城民们正在收尾今天的劳作,清理着工具收拾杂物准备回家,孩童们的嬉笑声夹杂着大人们的交谈,飘入晚风中。
她体内的功德神力虽然涓细却源源不断地游荡着,比起之前来说有些微乎其微,但好歹稳定增长。
特洛伊城终究是太小了。
这座城池的潜力在初步解决了温饱,建立基本的秩序之后,就已经触及到了天花板。
城民的数量有限,能产生的信仰和功德也有上限,想要靠着这个马甲来应对未来可能来自塔尔塔罗斯甚至其他原始神明的威胁,就绝对不能固守一隅。
必须要扩张。
沈青云的意识悄然遍布整座城邦。
这段时间她已经把城里的城民们摸了个大概,其中从科林斯回来的卡俄利珀非常吸引她的注意。
卡俄利珀很有可能会为她打开科林斯起到很大的作用。
通过卡俄利珀零星的叙述,以及偶尔过往的行商提及科林斯的只言片语,沈青云对那座海滨城邦的现状有了模糊的概念。
苛政重税,民不聊生。
城邦的贵族阶层攀附强邻莫斯特,对内过度盘剥,城民们早就已经抗议纷纷。
这样的城邦,内部千疮百孔,就差一个契机就能拿下。
如果能让科林斯的城民们自发向往特洛伊城,信仰索提瑞娜,这是最好的方法。
可是一切的关键在于信息。
怎么样才能让被绝望笼罩的科林斯城民们,知道在并不算遥远的地方特洛伊城早就变了副模样,过着和之前截然不同的生活?

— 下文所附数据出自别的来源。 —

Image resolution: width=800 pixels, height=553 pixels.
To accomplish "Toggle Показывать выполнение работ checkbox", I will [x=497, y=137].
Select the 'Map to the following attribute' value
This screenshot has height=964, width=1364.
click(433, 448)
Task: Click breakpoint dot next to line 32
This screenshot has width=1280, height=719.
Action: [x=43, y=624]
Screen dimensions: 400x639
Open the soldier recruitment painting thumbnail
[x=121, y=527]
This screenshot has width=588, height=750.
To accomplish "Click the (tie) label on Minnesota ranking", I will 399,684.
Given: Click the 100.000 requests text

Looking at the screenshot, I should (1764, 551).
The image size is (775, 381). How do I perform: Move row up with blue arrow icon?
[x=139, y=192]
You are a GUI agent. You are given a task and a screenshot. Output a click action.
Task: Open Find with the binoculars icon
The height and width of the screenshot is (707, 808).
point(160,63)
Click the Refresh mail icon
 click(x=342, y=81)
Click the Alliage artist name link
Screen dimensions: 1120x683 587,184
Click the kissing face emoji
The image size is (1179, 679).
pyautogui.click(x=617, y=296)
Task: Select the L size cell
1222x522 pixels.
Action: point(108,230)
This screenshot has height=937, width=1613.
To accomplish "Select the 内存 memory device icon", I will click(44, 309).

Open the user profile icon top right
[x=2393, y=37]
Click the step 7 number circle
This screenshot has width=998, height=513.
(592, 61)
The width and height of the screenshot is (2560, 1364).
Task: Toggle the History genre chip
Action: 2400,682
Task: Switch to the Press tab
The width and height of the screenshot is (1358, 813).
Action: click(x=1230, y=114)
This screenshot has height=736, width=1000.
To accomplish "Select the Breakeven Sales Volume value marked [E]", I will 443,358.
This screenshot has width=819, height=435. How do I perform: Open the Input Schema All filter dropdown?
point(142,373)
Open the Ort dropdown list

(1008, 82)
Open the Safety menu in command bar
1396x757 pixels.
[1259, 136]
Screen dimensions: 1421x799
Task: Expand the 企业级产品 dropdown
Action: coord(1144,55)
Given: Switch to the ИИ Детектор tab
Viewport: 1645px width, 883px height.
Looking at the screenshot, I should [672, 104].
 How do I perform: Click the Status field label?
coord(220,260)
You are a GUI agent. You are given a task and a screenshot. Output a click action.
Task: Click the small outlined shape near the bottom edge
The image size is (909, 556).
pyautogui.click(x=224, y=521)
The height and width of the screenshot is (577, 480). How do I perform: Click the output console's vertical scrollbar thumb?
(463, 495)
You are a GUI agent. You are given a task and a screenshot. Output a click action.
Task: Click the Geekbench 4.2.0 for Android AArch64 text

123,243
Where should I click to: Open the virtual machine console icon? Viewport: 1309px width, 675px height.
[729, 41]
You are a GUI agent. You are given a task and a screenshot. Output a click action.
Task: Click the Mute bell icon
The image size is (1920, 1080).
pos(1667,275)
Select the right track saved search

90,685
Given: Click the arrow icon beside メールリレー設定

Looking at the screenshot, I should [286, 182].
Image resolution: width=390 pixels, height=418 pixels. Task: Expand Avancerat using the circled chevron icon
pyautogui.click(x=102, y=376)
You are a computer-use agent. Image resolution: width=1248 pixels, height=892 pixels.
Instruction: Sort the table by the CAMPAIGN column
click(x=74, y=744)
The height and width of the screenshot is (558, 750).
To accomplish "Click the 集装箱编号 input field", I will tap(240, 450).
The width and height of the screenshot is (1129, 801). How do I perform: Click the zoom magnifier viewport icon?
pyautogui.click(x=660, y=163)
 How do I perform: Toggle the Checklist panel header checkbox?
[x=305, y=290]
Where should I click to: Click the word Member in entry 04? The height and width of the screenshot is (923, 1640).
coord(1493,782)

最自然的方法当然是通过人这个媒介来传播信息,而且这个也是最不会引起抵抗心理的。
流民和商旅,又或者是探亲的人。
沈青云的目光再次落向正在和莱拉一起收拾工具的卡俄利珀。
只靠她的话还远远不够。
正是下午,爱琴海的阳光炙烤大地,空气在眼前被蒸得扭曲,温度节节攀升。
一支规模不大的商队正沿着蜿蜒的土路,在漫天的尘土之中艰难朝前进。
十来头骆驼耷拉着脑袋,背上满载着陶器橄榄油和来自东方的少许香料,沉重的步伐在滚烫的地面上拖沓,驼铃有气无力地响着,携着骆驼粗重的喘息。
“该死的天气!”
队伍中间,一个皮肤黝黑满脸络腮胡的壮汉抹了把汗,狠狠啐了一口,“这个鬼地方,连片能遮挡的云都没有!再这么走下去别说货物,连我们自己都快被晒成人干了!”
他旁边一个精瘦的中年人,是这支商队的领头,名叫塔索茨。
塔索茨皱着眉头,眯眼看了看仿佛没有尽头的道路,又抬头望了望白晃晃的太阳,沉声道:“抱怨有什么用,赫利克洛斯,加快脚步争取在天黑前赶到下一个能歇脚的地方。”
“下一个地方?”
另一个年轻些的伙计,叫阿里斯托,一边用手扇着风,一边有气无力地接口:“头儿……如果我没记错的话,前面除了那个鸟不拉屎的特洛伊破村子,就没有其他像样的地方了吧?难道我们要去那里过夜?”
他的话引来了一阵低低的哄笑和抱怨。
“特洛伊?得了吧!”赫利克洛斯嗤之以鼻,“那地方比乞丐的口袋还要干净!”
“上次路过想用两个银币换点干净水喝,那些面黄肌瘦的家伙什么都拿不出来,还想用泥坑里的浑水来打发我们!房子塌的比立着的还多,除了石头就是黄土,有什么可以去的?”
“就是,”阿里斯托附和道:“我记得很清楚,那儿的城墙破的像老太太的牙口似的,随便一推就能倒,在里面过夜?我怕半夜被塌下来的房梁砸死!”
“还不如在野外凑合一夜,起码凉快些。”
塔索茨叹了口气,他又怎么会不知道特洛伊城的窘迫。
作为常年奔波在爱琴海沿岸各个城邦之间的行商,他对这个路线上每个地方都了如指掌。
特洛伊城坐落在偏僻的内陆,土地贫瘠,是个被众神遗忘的小城邦,在他的印象中一直是贫困落后的代名词。
它是这条贸易路线上可有可无的一块地,大多数商队都会直接绕过去,赶往更繁华的城邦。
“我也不想去那个鬼地方,”塔索茨的声音疲惫,“但是我们的水囊快要见底了,骆驼也需要喝水,最重要的是……”
他指了指队伍后面一头明显瘸了腿的骆驼,“这头畜生再不休息处理一下蹄子,那明天可就别想走了,特洛伊城再破,总会有一口井吧,找个遮风挡雨的地方好歹过一夜。”